Swallow, de Carlo Mirabella-Davis
“Pour tenter de définir le style de Mirabella-Davis, son réalisateur, on pourrait dire que le film est un mélange de Yorgos Lanthimos, Jessica Hausner et Todd Solondz. L’héroïne, incarnée par l’extraordinaire Haley Bennett, a la manie compulsive de mettre dans sa bouche et d’avaler de petits objets qu’elle récupère dans ses selles et qu’elle nettoie et conserve comme autant de trophées. Les choses se compliquent lorsqu’elle commence à ingérer des objets pointus tels qu’une punaise, etc. J’ai regardé le film avec une sensation d’étonnement du début à la fin. Un sujet difficile à développer qui, ici, ne faiblit à aucun moment.”
I’m No Longer Here, de Fernando Frías
“Candidat mexicain aux Oscars (débuts du réalisateur Fernando Frías), ce film raconte la vie minable d’un gang, Los Terkos, dont les jeunes membres s’intéressent davantage aux coiffures exotiques, aux tenues composées de vêtements extrêmement larges, qui parfois rappellent les kimonos japonais, et à la danse transformée en rituel (la cumbia en version très lente) qu’à la violence et aux drogues. Un jour, ces jeunes se retrouvent pris dans une fusillade provoquée par les membres du cartel local. Ulises, le survivant, fuit à New York, où il mène une vie misérable et regrette la vie tout aussi misérable à Monterrey, auprès de ses copains avec qui il dansait la cumbia. Un film mexicain inattendu avec un héros au charme irrésistible. Magnifique photographie et merveilleuse bande-son. Peut-être un mélange de Los olvidados de Buñuel et de L’Odyssée.”
++++++
§ **CONSIGNE**
Rédigez la suite des critiques de films ci-dessus, en commençant juste après leur dernière phrase.

§ **DONNÉES EXTRAITES**
++++++
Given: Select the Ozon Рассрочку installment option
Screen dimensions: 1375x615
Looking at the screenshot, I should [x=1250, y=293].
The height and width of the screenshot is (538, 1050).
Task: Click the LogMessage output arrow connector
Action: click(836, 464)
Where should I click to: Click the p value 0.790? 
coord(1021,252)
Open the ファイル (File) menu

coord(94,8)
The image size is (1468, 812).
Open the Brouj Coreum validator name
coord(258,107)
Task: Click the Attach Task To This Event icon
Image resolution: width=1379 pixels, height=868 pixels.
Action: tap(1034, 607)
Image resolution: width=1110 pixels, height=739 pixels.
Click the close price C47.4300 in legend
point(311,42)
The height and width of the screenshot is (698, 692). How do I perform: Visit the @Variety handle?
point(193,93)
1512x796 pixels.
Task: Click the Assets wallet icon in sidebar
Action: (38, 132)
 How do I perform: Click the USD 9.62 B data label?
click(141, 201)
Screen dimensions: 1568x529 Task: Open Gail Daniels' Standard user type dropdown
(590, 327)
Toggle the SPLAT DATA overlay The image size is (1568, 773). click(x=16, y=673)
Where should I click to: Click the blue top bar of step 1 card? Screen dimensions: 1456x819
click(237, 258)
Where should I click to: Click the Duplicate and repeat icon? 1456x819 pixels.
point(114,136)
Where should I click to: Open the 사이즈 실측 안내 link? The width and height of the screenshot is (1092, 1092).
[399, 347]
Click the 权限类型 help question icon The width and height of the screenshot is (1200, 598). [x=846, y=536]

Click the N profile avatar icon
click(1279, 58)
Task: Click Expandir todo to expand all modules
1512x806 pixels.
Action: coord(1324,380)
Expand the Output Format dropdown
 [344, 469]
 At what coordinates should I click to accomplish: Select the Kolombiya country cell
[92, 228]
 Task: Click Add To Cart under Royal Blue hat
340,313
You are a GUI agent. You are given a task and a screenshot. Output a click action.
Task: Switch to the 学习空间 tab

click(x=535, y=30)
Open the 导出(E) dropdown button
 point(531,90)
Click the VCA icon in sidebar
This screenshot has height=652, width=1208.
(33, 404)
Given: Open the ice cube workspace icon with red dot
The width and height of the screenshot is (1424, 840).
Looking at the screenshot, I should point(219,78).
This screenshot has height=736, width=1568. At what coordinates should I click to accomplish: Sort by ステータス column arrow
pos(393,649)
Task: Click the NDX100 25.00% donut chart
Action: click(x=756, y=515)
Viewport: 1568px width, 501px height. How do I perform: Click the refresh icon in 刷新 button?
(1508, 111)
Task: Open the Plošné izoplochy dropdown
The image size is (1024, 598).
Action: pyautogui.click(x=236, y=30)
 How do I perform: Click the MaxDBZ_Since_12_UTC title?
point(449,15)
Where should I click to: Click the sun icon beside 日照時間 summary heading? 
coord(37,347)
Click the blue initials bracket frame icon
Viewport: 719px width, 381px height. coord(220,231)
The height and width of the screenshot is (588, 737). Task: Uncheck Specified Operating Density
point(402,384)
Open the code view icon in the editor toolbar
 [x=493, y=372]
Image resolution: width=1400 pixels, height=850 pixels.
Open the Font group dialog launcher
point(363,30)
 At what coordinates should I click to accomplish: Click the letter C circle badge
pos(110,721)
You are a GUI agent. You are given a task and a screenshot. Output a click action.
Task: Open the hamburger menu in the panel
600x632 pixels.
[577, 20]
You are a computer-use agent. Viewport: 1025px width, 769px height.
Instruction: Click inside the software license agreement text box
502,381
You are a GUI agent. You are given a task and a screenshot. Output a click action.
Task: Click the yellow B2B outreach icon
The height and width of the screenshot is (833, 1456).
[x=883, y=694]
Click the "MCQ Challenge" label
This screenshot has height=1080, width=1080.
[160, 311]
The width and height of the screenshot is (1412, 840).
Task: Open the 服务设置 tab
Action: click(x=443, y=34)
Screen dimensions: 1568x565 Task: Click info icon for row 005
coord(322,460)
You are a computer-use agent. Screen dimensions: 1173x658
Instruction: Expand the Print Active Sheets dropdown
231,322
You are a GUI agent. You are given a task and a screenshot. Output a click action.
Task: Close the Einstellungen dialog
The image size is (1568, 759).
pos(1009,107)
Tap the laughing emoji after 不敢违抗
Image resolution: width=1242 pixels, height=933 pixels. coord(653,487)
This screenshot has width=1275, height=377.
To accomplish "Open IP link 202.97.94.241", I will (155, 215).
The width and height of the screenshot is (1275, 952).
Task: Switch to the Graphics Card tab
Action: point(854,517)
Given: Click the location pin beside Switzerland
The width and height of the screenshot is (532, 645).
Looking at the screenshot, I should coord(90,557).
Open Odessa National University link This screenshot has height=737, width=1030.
++++++
§ **RÉPONSE**
Little Joe, de Jessica Hausner
“Depuis sa révélation avec Lourdes, la singulière Jessica Hausner réalise ici son meilleur film. Étrange parmi les étranges.”
Never Rarely Sometimes Always, d’Eliza Hittman
“Grâce seulement au long premier plan-séquence qui donne son titre au film, ce dernier mérite de figurer parmi les meilleurs de l’année. Un prodige minimaliste et doux sur deux adolescentes de Pennsylvanie qui se rendent à New York avec ce qu’elles ont sur le dos afin que l’une d’elles puisse avorter. Délicat et totalement dépourvu de rhétorique.”
The Painter and the Thief, de Benjamin Ree
“Un documentaire que l’on regarde comme un film de fiction, l’un des succès du dernier festival de Sundance. Les héros parviennent à interpréter leurs propres rôles avec vérité et un talent rare dans un documentaire. Je suis persuadé qu’on a présenté cette histoire au réalisateur, qu’il en a tiré un scénario et qu’il a demandé aux héros de s’incarner eux-mêmes. L’histoire émouvante d’une amitié amoureuse avec un personnage à l’extrême.”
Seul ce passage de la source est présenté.